● **RAW DATA**:
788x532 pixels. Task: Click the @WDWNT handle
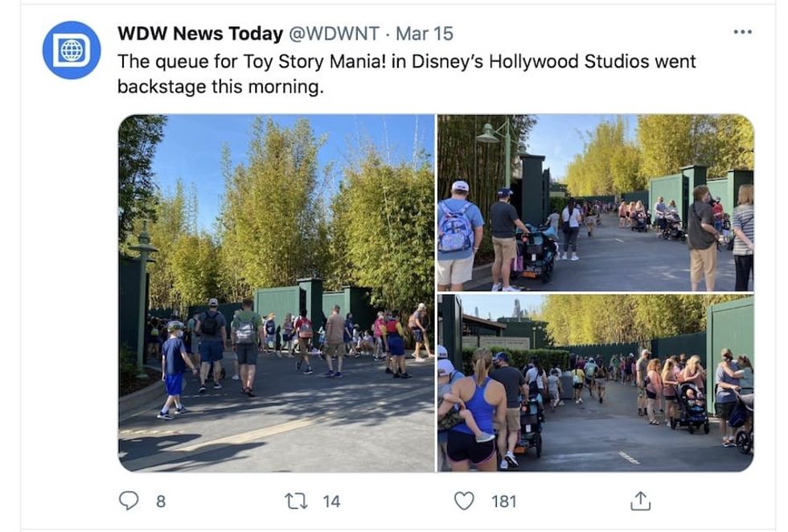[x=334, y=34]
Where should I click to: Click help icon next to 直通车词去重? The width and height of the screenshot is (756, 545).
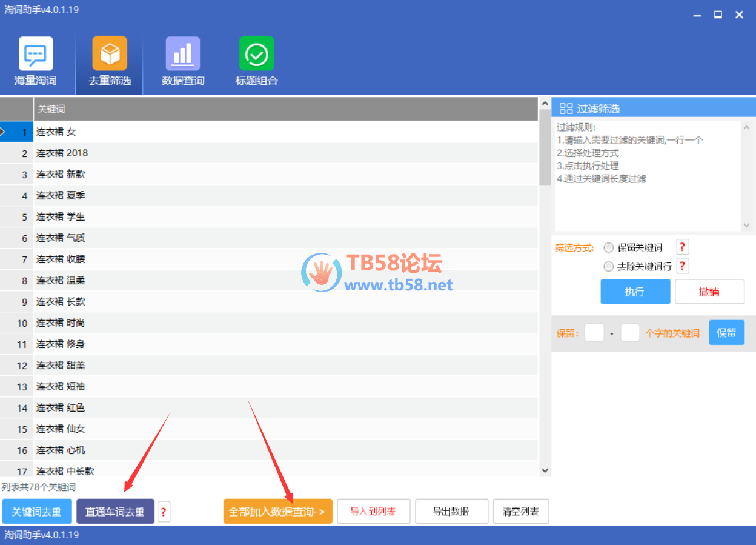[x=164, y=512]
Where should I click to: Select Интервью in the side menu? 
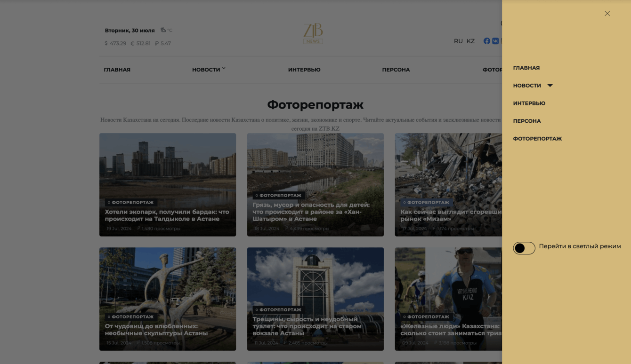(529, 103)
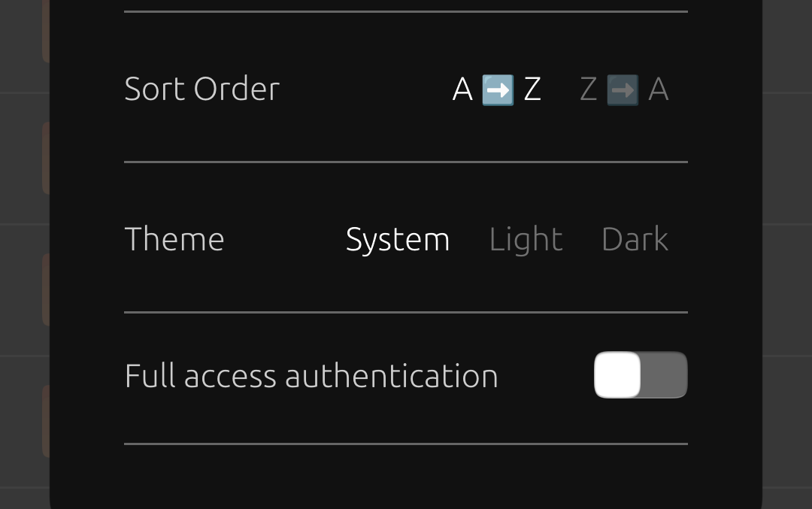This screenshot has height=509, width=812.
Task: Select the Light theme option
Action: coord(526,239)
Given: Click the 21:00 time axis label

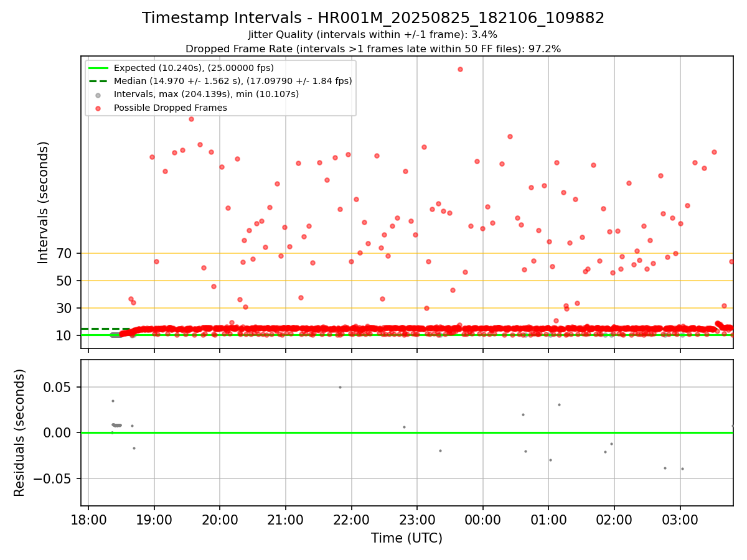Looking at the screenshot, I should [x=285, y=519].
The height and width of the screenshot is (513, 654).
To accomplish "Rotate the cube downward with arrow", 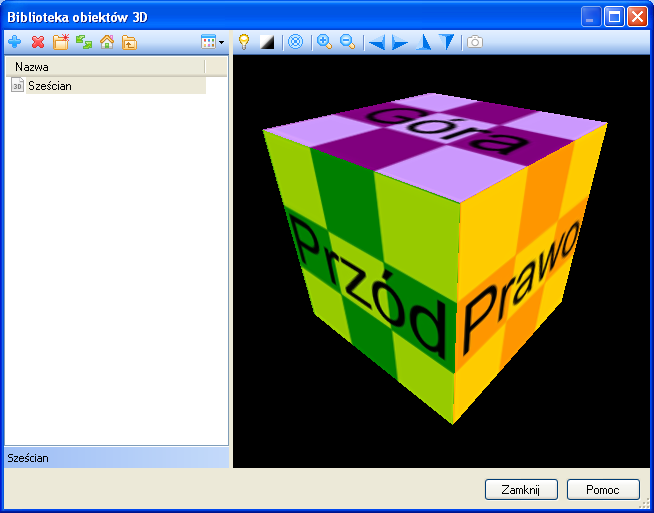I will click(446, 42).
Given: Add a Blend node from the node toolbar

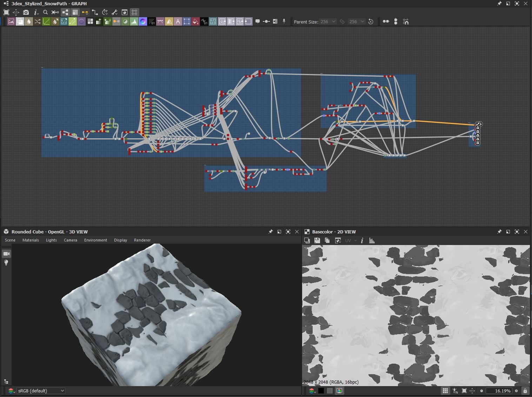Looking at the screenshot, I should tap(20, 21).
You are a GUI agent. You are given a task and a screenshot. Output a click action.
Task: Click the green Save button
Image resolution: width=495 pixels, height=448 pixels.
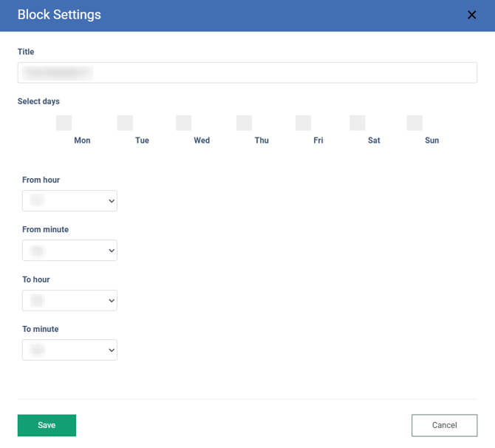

● **WORK ORDER**:
Looking at the records above, extract only the lines from the one with "Task: Click the green Save button" through the last line, exactly, with the pictures left out.

● **RESPONSE BELOW**:
Task: Click the green Save button
Image resolution: width=495 pixels, height=448 pixels.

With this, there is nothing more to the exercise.